## TASK INSTRUCTIONS
Arrange every line of the items below as a Markdown table with the columns "Row" and "Line," numbering the rows and skipping blank lines. Leave the pictures out.

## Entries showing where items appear
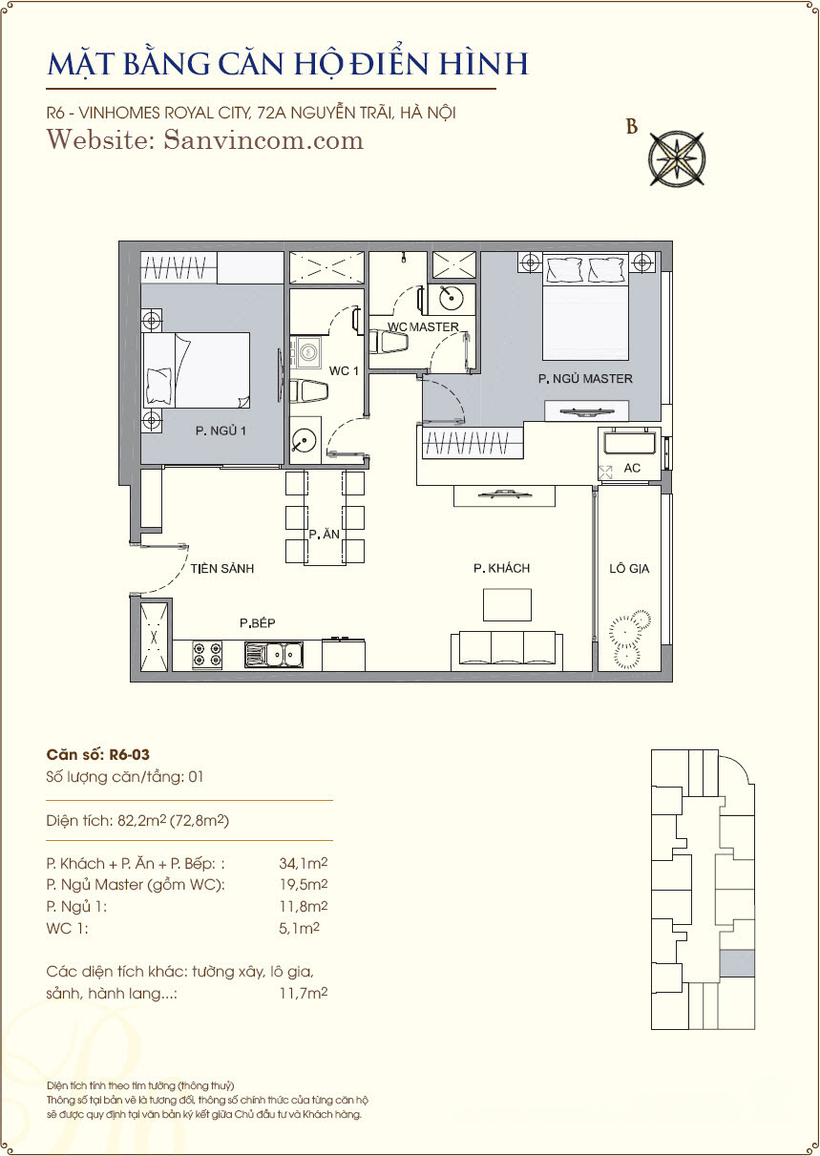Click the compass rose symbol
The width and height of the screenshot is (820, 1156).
[x=677, y=158]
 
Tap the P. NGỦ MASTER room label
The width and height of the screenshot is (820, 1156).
[x=585, y=379]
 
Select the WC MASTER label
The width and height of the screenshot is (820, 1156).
[x=423, y=326]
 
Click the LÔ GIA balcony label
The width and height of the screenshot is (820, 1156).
[x=629, y=569]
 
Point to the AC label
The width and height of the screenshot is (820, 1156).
[x=632, y=468]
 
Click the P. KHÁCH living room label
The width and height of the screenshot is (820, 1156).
[x=501, y=568]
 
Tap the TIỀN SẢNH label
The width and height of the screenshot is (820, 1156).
[x=221, y=568]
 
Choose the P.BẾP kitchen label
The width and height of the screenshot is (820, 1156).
[x=257, y=623]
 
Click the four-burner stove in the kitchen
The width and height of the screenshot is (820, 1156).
[x=207, y=655]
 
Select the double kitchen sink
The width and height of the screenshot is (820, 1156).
[x=274, y=655]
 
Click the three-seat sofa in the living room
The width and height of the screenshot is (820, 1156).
[x=507, y=651]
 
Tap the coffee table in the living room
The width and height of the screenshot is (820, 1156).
[x=507, y=605]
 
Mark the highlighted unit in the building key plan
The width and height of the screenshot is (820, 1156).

## ANSWER TO THE EXERCISE
| Row | Line |
|---|---|
| 1 | Click the compass rose symbol |
| 2 | The width and height of the screenshot is (820, 1156). |
| 3 | [x=677, y=158] |
| 4 | Tap the P. NGỦ MASTER room label |
| 5 | The width and height of the screenshot is (820, 1156). |
| 6 | [x=585, y=379] |
| 7 | Select the WC MASTER label |
| 8 | The width and height of the screenshot is (820, 1156). |
| 9 | [x=423, y=326] |
| 10 | Click the LÔ GIA balcony label |
| 11 | The width and height of the screenshot is (820, 1156). |
| 12 | [x=629, y=569] |
| 13 | Point to the AC label |
| 14 | The width and height of the screenshot is (820, 1156). |
| 15 | [x=632, y=468] |
| 16 | Click the P. KHÁCH living room label |
| 17 | The width and height of the screenshot is (820, 1156). |
| 18 | [x=501, y=568] |
| 19 | Tap the TIỀN SẢNH label |
| 20 | The width and height of the screenshot is (820, 1156). |
| 21 | [x=221, y=568] |
| 22 | Choose the P.BẾP kitchen label |
| 23 | The width and height of the screenshot is (820, 1156). |
| 24 | [x=257, y=623] |
| 25 | Click the four-burner stove in the kitchen |
| 26 | The width and height of the screenshot is (820, 1156). |
| 27 | [x=207, y=655] |
| 28 | Select the double kitchen sink |
| 29 | The width and height of the screenshot is (820, 1156). |
| 30 | [x=274, y=655] |
| 31 | Click the three-seat sofa in the living room |
| 32 | The width and height of the screenshot is (820, 1156). |
| 33 | [x=507, y=651] |
| 34 | Tap the coffee table in the living room |
| 35 | The width and height of the screenshot is (820, 1156). |
| 36 | [x=507, y=605] |
| 37 | Mark the highlighted unit in the building key plan |
| 38 | The width and height of the screenshot is (820, 1156). |